ITV News has been granted rare access to Dstl’s High Containment Labs at the heart of Porton Down.
What do we know about the new coronavirus variants and will the vaccine work?
Fears over South Africa variant raise prospect of autumn booster jab
This is where samples of some of the most dangerous pathogens in the world are kept.
To reach the containment facility we are escorted past several sets of wire fences and a number of checkpoints. We reach a modern looking building so sensitive that even parts of the exterior cannot be filmed.
Inside, past more layers of security, are the Containment Labs themselves. These are designed to allow research on some of the illnesses you least want to contract; Ebola, Bubonic Plague, Marburg Virus.
And now of course SARS-CoV-2, the coronavirus.

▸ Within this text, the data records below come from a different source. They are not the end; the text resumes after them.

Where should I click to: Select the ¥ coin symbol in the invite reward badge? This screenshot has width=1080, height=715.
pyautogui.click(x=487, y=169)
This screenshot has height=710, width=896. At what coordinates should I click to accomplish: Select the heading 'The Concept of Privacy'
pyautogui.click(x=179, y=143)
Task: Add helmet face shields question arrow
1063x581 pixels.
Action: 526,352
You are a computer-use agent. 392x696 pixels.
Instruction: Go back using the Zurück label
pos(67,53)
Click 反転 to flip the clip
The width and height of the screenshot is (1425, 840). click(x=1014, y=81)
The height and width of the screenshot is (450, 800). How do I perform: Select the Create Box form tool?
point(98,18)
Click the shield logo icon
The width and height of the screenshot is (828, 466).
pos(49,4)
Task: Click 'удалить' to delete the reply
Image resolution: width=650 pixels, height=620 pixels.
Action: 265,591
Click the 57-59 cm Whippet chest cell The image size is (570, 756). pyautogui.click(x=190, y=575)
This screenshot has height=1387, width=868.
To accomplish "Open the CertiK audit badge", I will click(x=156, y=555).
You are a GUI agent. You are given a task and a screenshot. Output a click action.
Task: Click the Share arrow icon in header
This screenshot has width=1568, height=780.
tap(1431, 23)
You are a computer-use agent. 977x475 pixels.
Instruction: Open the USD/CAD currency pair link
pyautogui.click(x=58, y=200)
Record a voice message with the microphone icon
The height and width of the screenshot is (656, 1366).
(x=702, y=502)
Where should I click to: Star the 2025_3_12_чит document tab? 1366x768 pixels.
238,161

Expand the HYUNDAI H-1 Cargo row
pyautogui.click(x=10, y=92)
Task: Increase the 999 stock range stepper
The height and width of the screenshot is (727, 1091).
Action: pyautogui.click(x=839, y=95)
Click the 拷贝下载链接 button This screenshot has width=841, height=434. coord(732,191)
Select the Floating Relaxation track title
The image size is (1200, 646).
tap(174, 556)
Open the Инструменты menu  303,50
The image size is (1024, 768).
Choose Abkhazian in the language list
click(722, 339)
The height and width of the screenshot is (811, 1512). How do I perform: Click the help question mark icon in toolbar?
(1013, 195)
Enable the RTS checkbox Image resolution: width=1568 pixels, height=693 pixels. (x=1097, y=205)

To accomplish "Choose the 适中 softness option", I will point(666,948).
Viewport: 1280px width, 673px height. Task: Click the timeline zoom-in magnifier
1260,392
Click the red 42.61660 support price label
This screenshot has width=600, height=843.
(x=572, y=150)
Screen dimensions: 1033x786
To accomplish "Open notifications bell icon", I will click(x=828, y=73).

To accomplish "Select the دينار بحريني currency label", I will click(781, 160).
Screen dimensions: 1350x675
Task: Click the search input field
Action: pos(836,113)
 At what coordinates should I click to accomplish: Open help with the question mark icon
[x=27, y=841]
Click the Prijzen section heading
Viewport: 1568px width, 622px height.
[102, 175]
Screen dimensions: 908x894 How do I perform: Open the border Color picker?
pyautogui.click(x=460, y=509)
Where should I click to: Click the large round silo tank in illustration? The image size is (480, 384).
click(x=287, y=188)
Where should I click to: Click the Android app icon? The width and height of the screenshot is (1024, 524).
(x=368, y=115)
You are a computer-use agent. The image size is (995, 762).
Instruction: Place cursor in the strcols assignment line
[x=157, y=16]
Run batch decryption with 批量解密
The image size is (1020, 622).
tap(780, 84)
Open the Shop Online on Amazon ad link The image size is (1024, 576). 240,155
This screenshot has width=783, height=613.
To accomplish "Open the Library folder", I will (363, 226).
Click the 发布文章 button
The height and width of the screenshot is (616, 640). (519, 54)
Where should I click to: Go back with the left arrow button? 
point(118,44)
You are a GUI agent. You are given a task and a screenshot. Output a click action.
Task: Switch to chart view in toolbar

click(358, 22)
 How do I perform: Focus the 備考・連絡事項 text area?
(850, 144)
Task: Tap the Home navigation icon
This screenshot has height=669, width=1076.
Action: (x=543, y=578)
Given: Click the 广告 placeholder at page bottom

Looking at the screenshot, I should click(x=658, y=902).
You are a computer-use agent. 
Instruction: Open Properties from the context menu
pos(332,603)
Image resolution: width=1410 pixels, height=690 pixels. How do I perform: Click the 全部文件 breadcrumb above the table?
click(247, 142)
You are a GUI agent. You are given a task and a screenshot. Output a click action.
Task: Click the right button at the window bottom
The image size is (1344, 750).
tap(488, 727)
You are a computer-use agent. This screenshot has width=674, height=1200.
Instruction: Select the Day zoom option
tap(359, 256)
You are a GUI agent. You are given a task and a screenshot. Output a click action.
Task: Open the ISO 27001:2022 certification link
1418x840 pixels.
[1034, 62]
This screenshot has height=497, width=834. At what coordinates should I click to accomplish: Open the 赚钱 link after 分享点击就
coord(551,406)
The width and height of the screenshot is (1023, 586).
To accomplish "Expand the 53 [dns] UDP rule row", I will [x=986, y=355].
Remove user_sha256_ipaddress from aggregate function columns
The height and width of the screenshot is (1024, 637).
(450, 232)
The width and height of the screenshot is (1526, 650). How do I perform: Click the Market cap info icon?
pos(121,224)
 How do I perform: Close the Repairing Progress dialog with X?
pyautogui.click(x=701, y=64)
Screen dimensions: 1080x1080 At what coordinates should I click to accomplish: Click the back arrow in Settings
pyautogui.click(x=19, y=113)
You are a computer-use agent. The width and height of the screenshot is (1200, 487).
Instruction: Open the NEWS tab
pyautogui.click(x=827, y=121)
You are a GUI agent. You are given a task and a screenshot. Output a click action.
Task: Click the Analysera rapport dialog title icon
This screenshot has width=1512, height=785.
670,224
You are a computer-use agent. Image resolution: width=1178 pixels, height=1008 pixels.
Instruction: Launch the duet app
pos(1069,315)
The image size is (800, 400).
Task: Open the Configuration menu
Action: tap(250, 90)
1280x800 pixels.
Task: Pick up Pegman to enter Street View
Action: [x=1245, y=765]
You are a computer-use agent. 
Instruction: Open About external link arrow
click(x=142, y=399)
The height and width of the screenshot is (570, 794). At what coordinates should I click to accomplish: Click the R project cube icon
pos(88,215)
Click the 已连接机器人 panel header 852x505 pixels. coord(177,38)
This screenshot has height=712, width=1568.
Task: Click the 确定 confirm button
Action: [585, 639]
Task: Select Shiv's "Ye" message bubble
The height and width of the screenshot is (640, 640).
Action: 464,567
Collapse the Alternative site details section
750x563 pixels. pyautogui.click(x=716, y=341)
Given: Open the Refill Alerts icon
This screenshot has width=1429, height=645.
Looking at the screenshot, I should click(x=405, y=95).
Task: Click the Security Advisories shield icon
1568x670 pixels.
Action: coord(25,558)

On the day we visit, one of the labs is free. We enter, one by one, through a series of doors. These maintain negative air pressure in the lab; the pressure inside is lower than the pressure outside so that if anything nasty does escape it should be blown back inside.
Between the doors a room marked ‘Emergency Shower’ is a reminder of the risks facing scientists who work here.
Inside the lab I meet Amanda Phelps, a virologist, who like many here turned her hand to the study of the new coronavirus.
As she shows me how a biosafety cabinet works, Amanda says she isn’t nervous around dangerous new pathogens.
"There is sometimes a level of, more anticipation, excitement I would say than a concern for safety because our training, or engineering controls are absolutely one hundred percent.”
Coronavirus isn’t as lethal as some of the other viruses studied here. The Advisory Committee on Dangerous Pathogens classes it as a level 3 risk. The most dangerous, like Ebola, are level 4.
The difficulty with coronavirus is how easily it spreads. So at Dstl the work is focused on stopping the spread; understanding disinfectants and transmission between surfaces (they’ve created an artificial ‘finger’ to see how much it picks up).
Dstl are also trialling of diagnostic ‘wearable tech’ for coronavirus.
They are exploring whether commercially available heart monitors and smart watches can detect changes in heart rate, temperature and blood oxygen levels to indicate possible illness.
Perhaps even before the wearer has begun to feel unwell.
All this of course goes on alongside the more secretive work that Porton Down is known for - the study of chemical weapons, including nerve agents like Novichok, which was first identified at Dstl after its use against Sergei Scripal and his daughter in Salisbury.
Work about which the scientists at Porton Down are necessarily much more discreet.